The Kursk, which was lifted Monday from the Barents Sea floor by a Dutch consortium, was hauled by a huge barge to a dock at Roslyakovo ship repair plant near Murmansk.

The Giant 4 barge with the Kursk nuclear submarine hidden beneath
it is docked at the port of Roslyakovo near Murmansk, Russia. The
Kursk, which exploded and sank more than a year ago, was raised
Monday from the floor of the Barents Sea.

The Giant 4 barge with the Kursk nuclear submarine hidden beneath it is docked at the port of Roslyakovo near Murmansk, Russia. The Kursk, which exploded and sank more than a year ago, was raised Monday from the floor of the Barents Sea.

The barge slowed dramatically Wednesday as it moved along the narrow Kola Bay.

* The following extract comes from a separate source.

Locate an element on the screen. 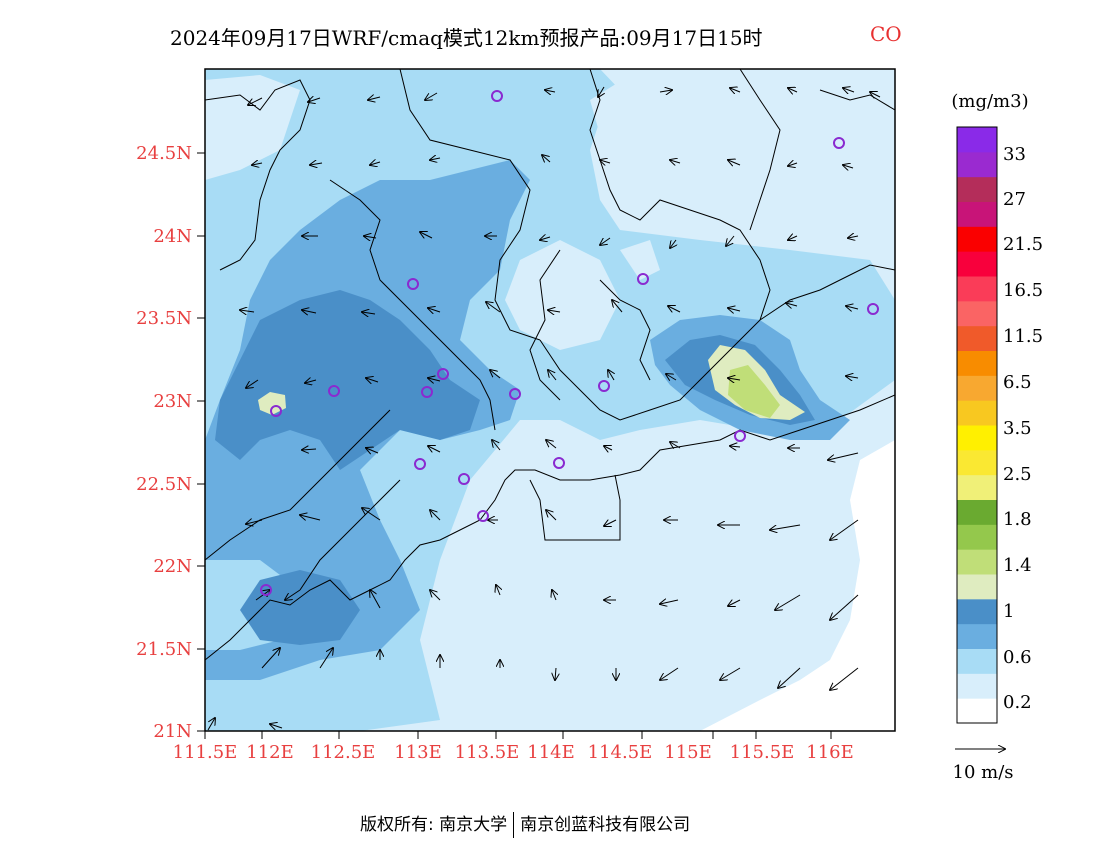  lat-tick-label: 23N is located at coordinates (172, 402).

When it passed the Northern Fleet's main base in Severomorsk, residents thronged the embankment and navy ships wailed their sirens.

"After anchoring, we immediately will start detailed radiation checks," said Russian Northern Fleet spokesman Vladimir Navrotsky.

The Kursk's two 190-megawatt nuclear reactors and missile arsenal have been a primary concern since the submarine sank Aug. 12, 2000, killing its entire 118-man crew.

It will take at least three days to pull the Kursk into the dock with the help of huge pontoons, then another five days to remove the barge and the pontoons and dry up the dock, Navrotsky said.

Once it is in dry dock, officials will take out remains of the crew to prevent damaging contact with the air.

Navrotsky said officials only hope to find 30-40 bodies, because remains of the others were likely blown to dust by the powerful explosions that sank the submarine.

At least 23 Kursk sailors survived the crash for hours in the stern compartments, according to letters found when divers entered the vessel last fall and recovered 12 bodies.

Officials have said the reactors were safely shut down when the disaster occurred and leaked no radiation. But the Russian government cited the risk of a radiation leak in the rich fishing grounds of the Barents Sea as a key reason for the $65 million operation to lift the Kursk.